Source: Odyssey Marine, Paper 23.

In Odyssey Marine Paper 23, bronze or copper bracelets that were used as money in West Africa since at least the 1500s, were discussed.  It is thought that originally they were created by the indigenous Africans from rods or spikes salvaged from shipwrecks.  Later they were manufactured in great numbers by Europeans who traded them for slaves, gold, ivory and other products.

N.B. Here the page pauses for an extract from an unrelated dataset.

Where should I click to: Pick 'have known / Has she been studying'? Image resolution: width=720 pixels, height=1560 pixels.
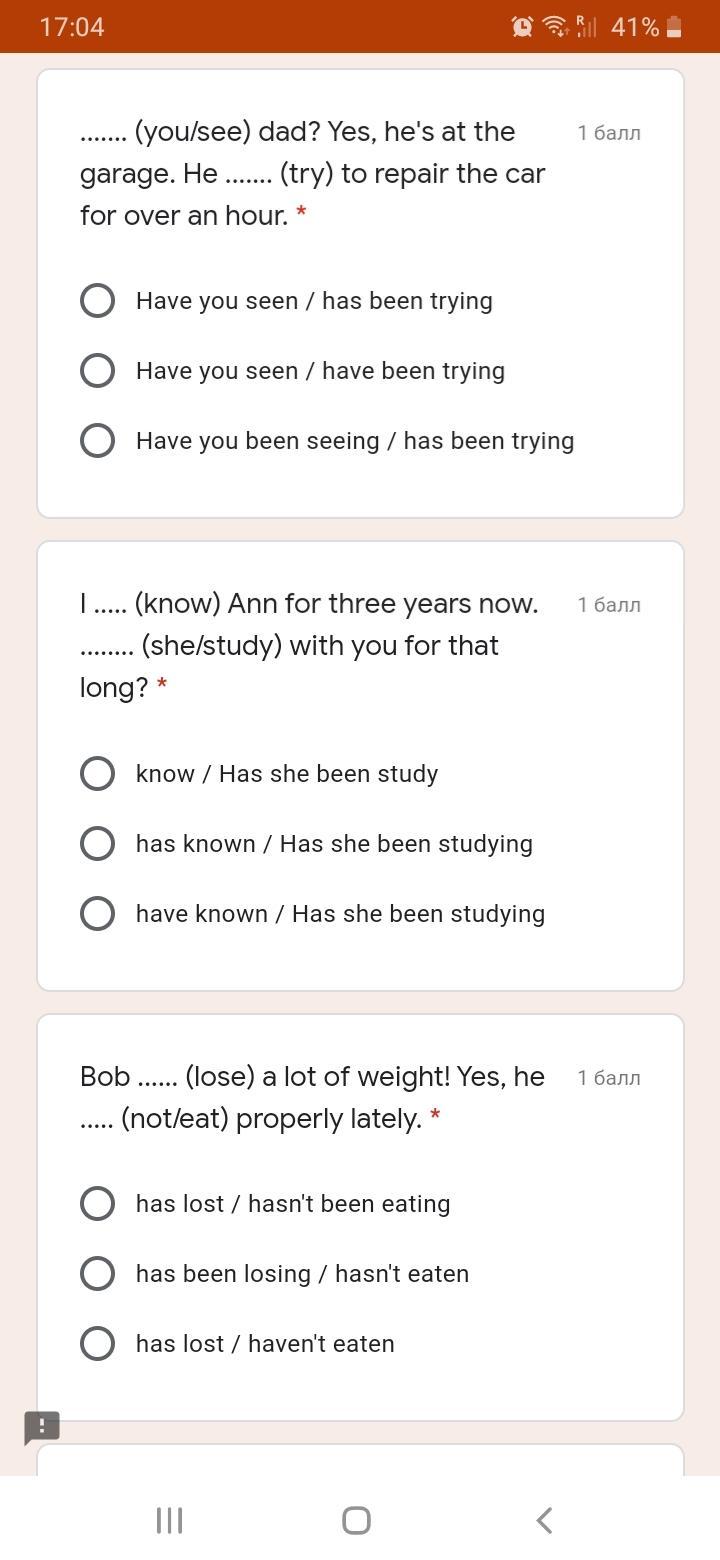click(98, 914)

 West African exchange demanded enormous quantities of this form of currency. As early as 1504-07, just one trading station along the Guinea coast imported 287,813 manillas from Portugal (Davies, 2002: 47). In modern terms of monetary exchange they yielded high dividends. In 1505 a Portuguese merchant reported that at Calabar a large elephant tooth could be exchanged for one manilla and a slave purchased for eight to ten copper manillas (Einzig, 1949: 150-1; Johansson, 1967: 12)…

The Odyssey paper provides a detailed study of the wreck, including much damage by fishing trawlers and provides many pictures of the site and artifacts found on the site.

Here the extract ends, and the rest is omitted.